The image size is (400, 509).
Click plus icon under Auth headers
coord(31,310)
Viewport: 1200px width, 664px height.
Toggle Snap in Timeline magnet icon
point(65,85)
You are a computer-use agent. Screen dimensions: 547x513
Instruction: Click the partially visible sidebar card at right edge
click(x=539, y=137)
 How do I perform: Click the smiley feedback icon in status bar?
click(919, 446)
☆ ☆ ☆ ☆
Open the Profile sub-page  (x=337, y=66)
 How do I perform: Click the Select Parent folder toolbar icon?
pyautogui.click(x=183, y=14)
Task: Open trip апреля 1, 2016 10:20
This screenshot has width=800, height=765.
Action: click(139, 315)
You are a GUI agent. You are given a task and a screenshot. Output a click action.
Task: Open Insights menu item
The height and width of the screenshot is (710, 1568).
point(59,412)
☆ ☆ ☆ ☆
**Task directions**
Filter the entries down to the lines that include the string "Open".

**Your solution**
Open the Profile sub-page  (x=337, y=66)
Task: Open trip апреля 1, 2016 10:20
Task: Open Insights menu item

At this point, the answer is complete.